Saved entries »
════════════════════
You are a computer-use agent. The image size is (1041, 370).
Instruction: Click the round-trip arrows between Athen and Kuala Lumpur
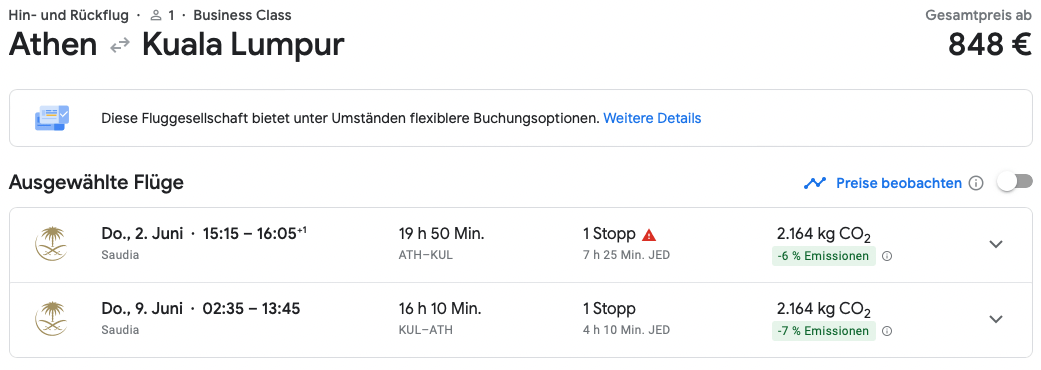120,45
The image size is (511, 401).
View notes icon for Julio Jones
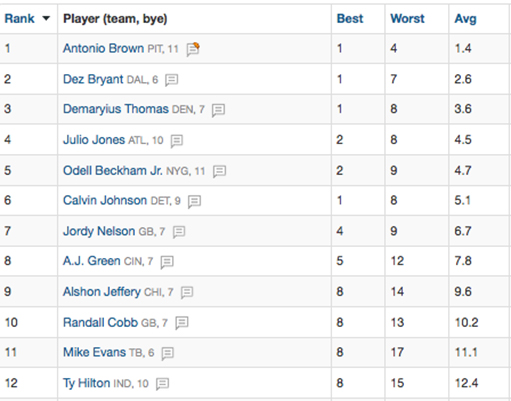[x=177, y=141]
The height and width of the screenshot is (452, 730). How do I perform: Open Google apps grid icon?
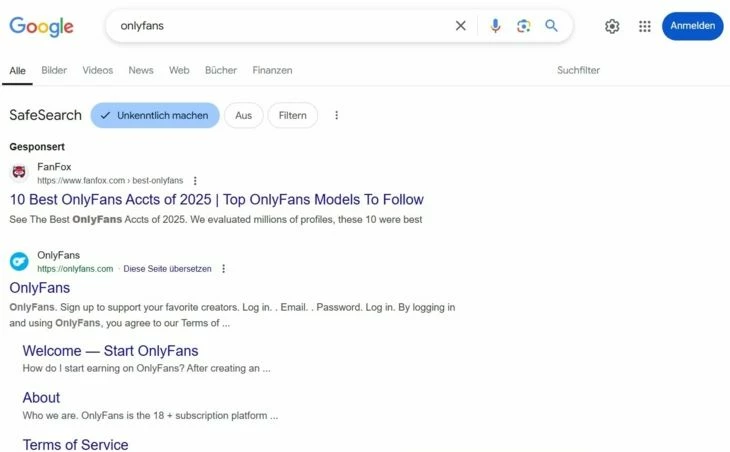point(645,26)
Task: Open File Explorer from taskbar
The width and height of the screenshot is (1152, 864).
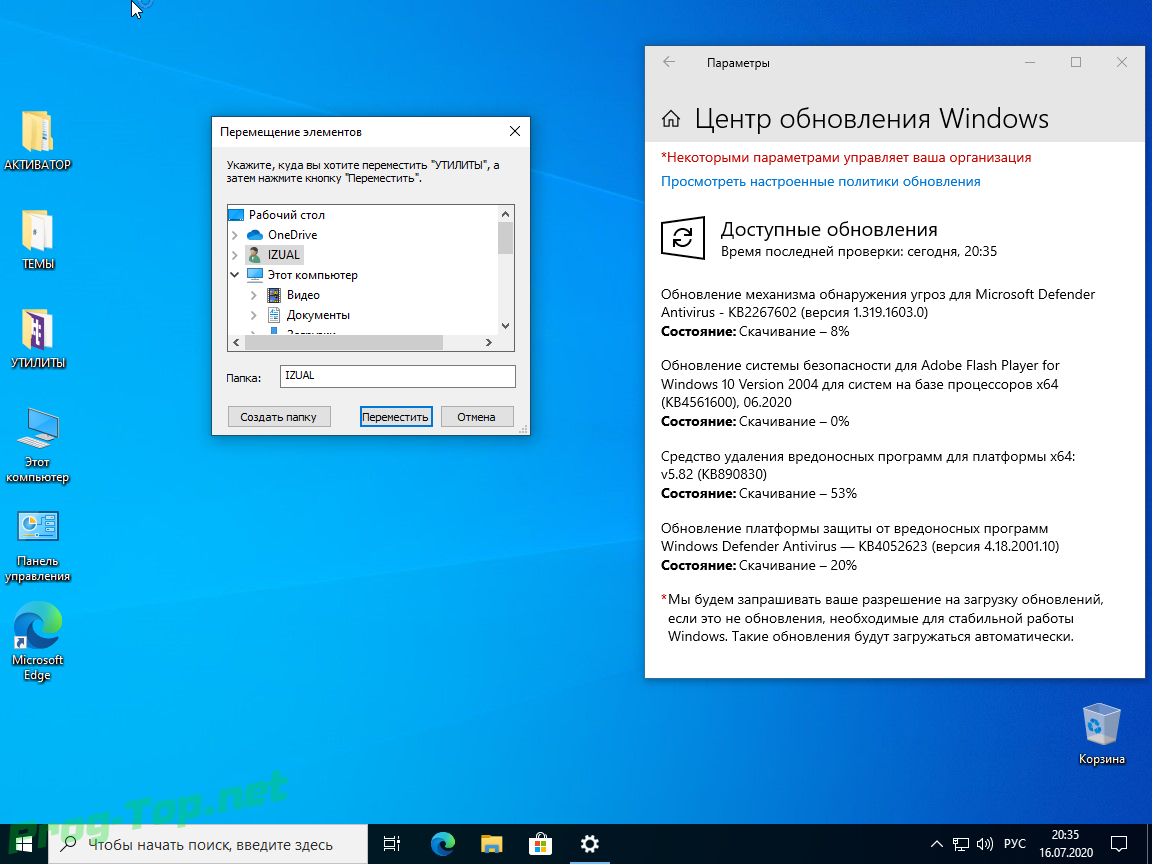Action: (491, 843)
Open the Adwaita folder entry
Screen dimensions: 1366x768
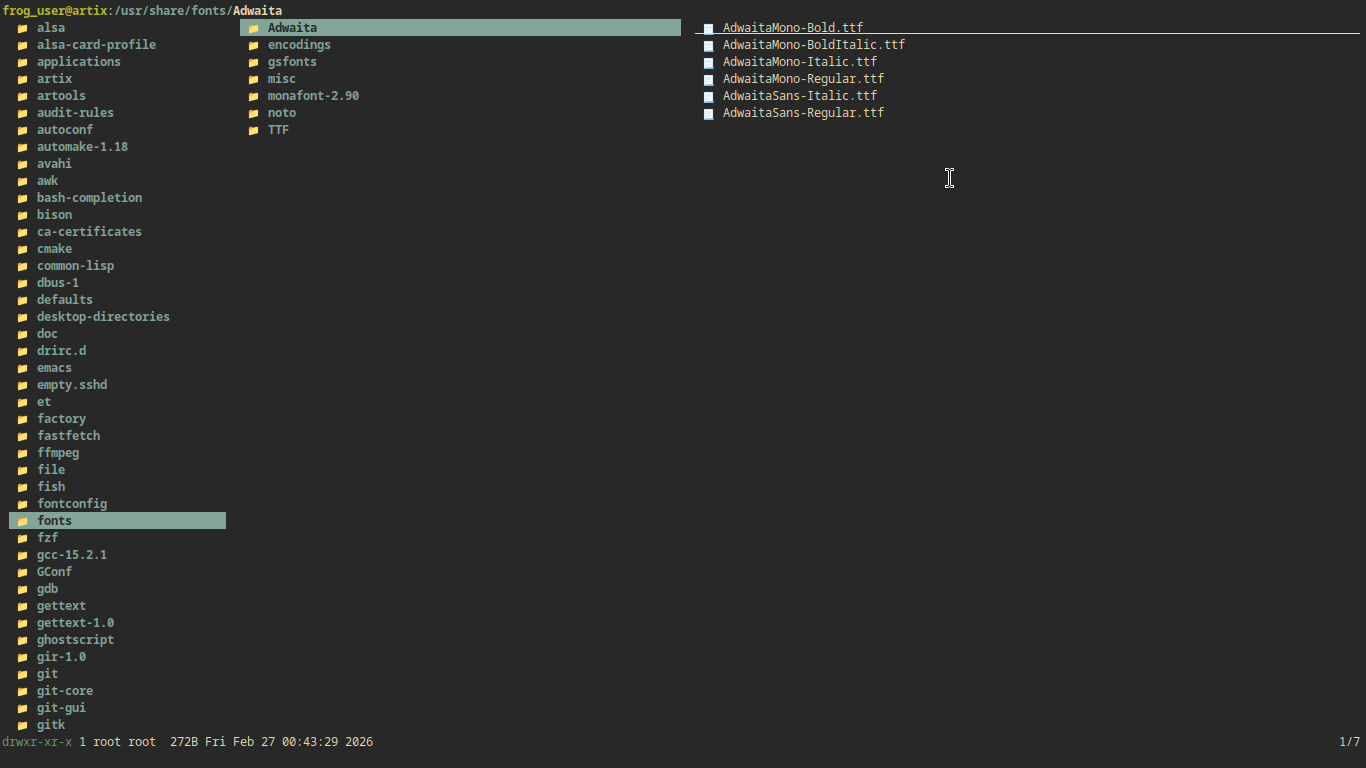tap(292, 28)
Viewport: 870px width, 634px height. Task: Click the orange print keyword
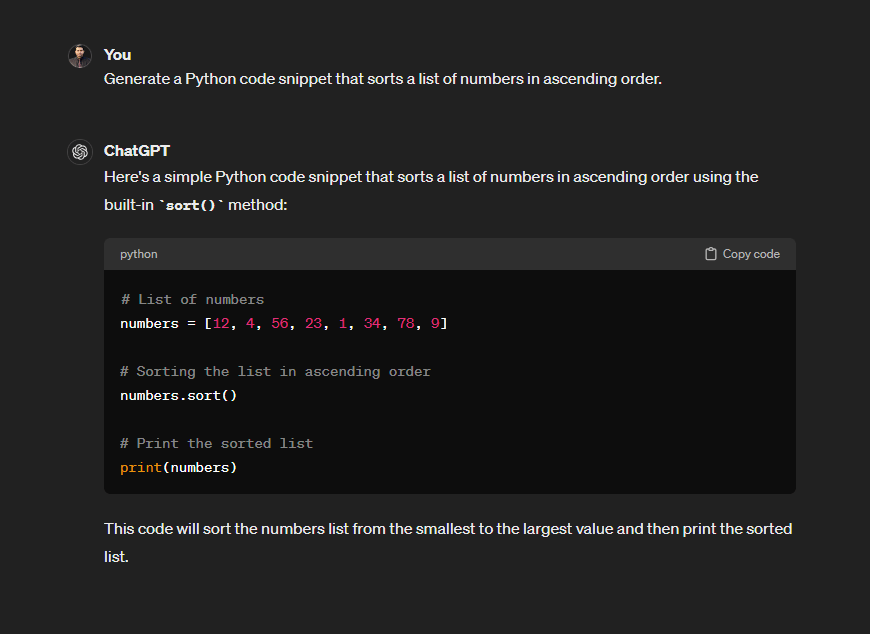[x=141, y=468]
════════════════════
Your objective » Leaving every picture out, return the lines from the one containing "The height and" through the last line of the records exactly.

Exercise solution »
The height and width of the screenshot is (452, 730). How do I perform: Open Google apps grid icon?
point(645,26)
Task: Open File Explorer from taskbar
The width and height of the screenshot is (1152, 864).
Action: (491, 843)
Open the Adwaita folder entry
Screen dimensions: 1366x768
tap(292, 28)
Viewport: 870px width, 634px height. Task: Click the orange print keyword
[x=141, y=468]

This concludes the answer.